Futures-options traders work on the floor at the American Stock Exchange (AMEX) at the New York Stock Exchange (NYSE) in New York City, U.S., October 2, 2025. REUTERS/Brendan McDermid

By Noel Randewich

(Reuters) -The S&P 500 ended higher on Wednesday, with Morgan Stanley and Bank of America rallying after solid quarterly results, while investors remained focused on the recent increase in China-U.S. trade tensions.

Morgan Stanley's shares jumped 4.7% to a record high, while Bank of America rose 4.4% after the top lenders beat Wall Street estimates for third-quarter profit on dealmaking strength.

The S&P 500 banking index rose 1.2% in its first three-day winning streak in more than three weeks.

A day earlier, Goldman Sachs and JPMorgan Chase reported solid performance in investment banking and predicted that the business would continue to boom.
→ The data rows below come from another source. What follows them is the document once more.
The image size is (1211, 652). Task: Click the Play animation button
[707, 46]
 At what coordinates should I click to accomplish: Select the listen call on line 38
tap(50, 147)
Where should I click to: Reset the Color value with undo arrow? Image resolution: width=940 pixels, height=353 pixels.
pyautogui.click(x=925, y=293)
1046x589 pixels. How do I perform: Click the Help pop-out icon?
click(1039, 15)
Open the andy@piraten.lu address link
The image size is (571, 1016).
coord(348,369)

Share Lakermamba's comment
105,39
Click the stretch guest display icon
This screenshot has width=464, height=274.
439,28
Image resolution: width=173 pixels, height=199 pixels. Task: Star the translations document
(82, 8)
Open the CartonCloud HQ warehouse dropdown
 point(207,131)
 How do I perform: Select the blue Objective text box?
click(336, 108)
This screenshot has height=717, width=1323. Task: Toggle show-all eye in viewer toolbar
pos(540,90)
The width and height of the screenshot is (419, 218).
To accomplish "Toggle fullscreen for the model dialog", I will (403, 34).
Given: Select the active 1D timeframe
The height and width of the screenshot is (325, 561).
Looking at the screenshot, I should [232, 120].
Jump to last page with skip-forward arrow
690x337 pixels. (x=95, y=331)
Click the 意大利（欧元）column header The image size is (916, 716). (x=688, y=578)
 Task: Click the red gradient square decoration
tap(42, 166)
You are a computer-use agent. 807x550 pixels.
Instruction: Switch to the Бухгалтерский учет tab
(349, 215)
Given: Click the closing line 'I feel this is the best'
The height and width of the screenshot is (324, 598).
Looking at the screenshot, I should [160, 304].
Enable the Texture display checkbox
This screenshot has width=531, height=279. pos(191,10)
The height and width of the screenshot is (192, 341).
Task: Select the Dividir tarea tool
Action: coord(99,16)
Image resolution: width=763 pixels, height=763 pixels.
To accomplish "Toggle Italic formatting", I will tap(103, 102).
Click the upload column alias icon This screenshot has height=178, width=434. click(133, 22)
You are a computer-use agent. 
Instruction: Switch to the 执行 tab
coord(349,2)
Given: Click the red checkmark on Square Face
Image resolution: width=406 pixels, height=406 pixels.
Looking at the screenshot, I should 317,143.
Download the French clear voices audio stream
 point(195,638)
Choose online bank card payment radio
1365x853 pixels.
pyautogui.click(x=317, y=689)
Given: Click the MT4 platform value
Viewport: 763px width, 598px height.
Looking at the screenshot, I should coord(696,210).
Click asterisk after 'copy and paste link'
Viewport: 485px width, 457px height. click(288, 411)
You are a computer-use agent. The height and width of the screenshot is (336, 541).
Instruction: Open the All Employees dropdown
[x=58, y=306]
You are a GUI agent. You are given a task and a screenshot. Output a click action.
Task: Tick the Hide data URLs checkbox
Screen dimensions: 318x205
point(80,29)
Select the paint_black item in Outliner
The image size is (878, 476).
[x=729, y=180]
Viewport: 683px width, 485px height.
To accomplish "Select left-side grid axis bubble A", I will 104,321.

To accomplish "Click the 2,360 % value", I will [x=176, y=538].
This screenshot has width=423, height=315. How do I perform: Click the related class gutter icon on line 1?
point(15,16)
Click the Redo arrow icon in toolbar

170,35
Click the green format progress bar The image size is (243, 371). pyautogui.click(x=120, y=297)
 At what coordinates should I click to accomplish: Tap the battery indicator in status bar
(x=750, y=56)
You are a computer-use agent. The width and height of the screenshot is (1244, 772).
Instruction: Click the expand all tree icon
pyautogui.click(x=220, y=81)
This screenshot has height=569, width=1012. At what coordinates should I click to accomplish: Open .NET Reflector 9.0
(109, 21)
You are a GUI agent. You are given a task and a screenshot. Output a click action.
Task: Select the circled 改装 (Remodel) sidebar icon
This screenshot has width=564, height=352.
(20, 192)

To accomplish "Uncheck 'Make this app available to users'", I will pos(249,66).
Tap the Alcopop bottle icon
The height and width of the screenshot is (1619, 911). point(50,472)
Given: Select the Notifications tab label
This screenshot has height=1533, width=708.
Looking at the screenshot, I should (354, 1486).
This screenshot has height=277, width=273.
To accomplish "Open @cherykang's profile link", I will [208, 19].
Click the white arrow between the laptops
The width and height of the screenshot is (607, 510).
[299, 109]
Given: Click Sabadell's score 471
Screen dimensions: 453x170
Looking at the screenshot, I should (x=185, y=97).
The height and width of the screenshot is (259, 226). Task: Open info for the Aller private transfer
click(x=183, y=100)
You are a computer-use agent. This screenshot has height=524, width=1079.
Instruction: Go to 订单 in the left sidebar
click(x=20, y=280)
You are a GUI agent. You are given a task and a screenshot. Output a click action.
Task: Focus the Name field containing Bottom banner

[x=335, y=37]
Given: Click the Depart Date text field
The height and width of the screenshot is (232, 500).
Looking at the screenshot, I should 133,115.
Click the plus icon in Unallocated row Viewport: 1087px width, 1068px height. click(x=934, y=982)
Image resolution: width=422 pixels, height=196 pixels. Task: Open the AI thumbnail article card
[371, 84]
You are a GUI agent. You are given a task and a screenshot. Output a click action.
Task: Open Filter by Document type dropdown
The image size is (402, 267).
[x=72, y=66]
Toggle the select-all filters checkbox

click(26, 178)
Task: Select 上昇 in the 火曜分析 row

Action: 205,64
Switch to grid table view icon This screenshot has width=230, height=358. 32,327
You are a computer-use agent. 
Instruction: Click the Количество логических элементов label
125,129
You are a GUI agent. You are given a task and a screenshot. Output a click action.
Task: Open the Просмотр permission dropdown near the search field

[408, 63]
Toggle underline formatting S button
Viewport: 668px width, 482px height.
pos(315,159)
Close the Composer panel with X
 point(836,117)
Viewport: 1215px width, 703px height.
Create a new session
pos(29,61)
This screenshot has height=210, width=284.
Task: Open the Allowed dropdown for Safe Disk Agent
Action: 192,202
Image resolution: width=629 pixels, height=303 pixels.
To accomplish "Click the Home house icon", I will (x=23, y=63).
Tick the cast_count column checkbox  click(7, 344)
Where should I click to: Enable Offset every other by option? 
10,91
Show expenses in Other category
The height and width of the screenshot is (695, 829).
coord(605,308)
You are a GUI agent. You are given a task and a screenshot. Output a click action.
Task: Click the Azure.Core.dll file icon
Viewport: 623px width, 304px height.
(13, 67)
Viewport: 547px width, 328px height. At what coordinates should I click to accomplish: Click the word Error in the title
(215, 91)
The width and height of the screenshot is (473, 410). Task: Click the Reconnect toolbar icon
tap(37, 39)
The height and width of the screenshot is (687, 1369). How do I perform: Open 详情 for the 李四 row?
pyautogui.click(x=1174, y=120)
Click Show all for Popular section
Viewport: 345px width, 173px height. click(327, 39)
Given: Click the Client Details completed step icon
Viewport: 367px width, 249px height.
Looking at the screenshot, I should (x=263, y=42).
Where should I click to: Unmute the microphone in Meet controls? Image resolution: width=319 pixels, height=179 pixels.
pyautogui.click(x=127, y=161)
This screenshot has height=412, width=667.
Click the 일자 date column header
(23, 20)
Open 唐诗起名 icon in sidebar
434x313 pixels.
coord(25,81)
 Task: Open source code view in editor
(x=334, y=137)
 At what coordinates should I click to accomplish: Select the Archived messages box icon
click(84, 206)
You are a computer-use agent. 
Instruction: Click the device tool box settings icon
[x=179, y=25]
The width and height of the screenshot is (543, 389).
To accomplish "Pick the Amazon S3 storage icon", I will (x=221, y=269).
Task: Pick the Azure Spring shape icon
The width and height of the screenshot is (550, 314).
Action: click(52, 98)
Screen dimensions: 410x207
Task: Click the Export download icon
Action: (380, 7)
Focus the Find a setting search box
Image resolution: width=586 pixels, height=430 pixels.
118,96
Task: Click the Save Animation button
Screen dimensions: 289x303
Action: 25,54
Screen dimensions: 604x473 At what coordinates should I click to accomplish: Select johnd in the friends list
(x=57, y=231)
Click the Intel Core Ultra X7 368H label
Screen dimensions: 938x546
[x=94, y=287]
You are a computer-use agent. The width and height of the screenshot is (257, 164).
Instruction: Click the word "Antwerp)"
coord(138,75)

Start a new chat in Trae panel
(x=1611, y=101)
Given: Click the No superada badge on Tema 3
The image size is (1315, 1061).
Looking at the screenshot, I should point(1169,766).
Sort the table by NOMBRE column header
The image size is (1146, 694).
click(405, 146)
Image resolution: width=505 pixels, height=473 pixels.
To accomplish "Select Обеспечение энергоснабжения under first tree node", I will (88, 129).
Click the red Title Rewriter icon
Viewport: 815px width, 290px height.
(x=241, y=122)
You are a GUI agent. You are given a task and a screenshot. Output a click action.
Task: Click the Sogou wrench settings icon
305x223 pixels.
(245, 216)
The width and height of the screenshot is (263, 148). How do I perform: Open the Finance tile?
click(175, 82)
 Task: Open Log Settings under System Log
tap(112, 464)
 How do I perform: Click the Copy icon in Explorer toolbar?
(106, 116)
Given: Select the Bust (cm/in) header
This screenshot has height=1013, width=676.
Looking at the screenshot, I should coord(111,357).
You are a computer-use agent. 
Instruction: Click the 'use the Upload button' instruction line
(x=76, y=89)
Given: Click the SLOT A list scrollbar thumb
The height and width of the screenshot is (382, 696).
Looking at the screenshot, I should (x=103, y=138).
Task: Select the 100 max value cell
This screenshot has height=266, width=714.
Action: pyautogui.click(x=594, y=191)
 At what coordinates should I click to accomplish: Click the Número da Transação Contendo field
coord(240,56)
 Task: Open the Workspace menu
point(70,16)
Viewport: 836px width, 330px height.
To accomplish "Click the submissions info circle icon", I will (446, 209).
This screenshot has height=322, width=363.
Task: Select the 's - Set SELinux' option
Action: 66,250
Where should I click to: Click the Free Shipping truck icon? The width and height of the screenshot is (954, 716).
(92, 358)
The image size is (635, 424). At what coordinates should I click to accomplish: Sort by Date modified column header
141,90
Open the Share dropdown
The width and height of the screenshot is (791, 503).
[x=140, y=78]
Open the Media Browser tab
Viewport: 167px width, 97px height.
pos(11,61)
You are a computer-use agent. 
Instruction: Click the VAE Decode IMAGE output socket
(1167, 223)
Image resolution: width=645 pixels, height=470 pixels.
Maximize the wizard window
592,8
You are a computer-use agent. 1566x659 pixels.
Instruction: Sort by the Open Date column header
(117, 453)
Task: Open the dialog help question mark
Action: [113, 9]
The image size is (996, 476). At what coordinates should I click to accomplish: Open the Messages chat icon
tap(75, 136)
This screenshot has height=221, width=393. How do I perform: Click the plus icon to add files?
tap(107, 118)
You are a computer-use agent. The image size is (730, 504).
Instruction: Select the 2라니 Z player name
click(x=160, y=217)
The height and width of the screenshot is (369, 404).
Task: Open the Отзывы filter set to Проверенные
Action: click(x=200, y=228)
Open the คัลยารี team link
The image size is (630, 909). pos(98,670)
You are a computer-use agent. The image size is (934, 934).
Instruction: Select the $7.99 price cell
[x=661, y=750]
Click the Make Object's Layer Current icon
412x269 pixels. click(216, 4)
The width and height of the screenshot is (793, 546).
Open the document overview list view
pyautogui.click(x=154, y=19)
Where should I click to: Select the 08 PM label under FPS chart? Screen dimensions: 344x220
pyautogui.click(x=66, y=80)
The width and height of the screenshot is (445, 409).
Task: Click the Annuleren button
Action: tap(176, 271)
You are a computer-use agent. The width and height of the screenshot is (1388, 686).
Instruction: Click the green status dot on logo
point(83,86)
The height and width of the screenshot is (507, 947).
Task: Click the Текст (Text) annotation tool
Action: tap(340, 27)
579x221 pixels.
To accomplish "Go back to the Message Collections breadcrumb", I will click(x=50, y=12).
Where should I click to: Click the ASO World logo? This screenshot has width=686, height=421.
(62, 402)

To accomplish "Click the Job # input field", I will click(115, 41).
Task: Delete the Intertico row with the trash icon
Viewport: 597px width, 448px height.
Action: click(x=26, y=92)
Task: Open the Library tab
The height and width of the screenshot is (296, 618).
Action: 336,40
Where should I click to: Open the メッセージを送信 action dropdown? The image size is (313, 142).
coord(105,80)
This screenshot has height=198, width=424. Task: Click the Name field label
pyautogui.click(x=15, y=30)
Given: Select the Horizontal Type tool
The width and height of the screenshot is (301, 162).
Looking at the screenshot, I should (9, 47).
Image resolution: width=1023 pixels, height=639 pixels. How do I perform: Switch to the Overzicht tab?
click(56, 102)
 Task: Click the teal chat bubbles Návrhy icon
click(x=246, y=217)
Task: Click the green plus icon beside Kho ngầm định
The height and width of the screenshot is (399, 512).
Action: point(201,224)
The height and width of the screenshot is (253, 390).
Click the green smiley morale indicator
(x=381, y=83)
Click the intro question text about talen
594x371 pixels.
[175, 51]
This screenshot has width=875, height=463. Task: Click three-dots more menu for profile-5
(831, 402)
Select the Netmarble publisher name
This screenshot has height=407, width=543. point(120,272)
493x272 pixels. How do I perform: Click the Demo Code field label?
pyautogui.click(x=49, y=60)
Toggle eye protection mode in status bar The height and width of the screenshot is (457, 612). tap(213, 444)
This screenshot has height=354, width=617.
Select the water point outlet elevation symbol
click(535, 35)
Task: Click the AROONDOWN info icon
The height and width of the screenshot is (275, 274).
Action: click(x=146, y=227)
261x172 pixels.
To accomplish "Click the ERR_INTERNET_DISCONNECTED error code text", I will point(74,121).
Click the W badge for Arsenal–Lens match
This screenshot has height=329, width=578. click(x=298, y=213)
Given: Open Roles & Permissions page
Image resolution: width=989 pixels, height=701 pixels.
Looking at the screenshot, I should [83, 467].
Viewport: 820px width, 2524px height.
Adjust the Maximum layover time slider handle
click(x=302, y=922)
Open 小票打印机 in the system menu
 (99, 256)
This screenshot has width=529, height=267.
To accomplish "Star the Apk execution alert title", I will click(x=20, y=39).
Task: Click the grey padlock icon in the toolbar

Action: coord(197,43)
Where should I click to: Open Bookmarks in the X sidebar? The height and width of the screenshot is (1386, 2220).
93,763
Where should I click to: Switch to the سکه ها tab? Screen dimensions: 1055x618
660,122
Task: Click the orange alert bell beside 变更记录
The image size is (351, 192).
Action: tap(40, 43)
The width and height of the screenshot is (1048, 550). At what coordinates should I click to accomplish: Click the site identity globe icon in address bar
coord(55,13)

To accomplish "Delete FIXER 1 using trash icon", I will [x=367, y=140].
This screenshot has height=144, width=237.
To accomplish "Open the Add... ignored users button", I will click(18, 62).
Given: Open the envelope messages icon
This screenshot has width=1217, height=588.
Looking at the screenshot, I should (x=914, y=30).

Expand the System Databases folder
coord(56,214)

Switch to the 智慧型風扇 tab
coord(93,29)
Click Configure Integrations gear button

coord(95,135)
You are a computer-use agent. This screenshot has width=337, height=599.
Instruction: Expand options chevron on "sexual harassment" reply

This week's bank results indicate strength for major U.S. companies as third-quarter earnings season kicks off, and they also provide hints of the economy's health while many macroeconomic reports remain on hold due to a government shutdown.

"People are spending, and the consumer seems to be fine. That's been one of the messages from the bank earnings," said Thomas Martin, senior portfolio manager at GLOBALT in Atlanta. "Employment is not falling like a stone. Both inflation and employment are within ranges that are basically reasonable."

The Philadelphia Semiconductor Index jumped 3% after ASML reported third-quarter orders and operating income above market expectations, lifted by booming AI investment. ASML's U.S. stock rallied 2.7%.

An investment consortium including BlackRock, Microsoft and Nvidia will buy one of the world's biggest data center operators in a $40 billion deal. Shares of data center firms rose, with Applied Digital surging.

The S&P 500 climbed 0.40% to end the session at 6,671.06 points.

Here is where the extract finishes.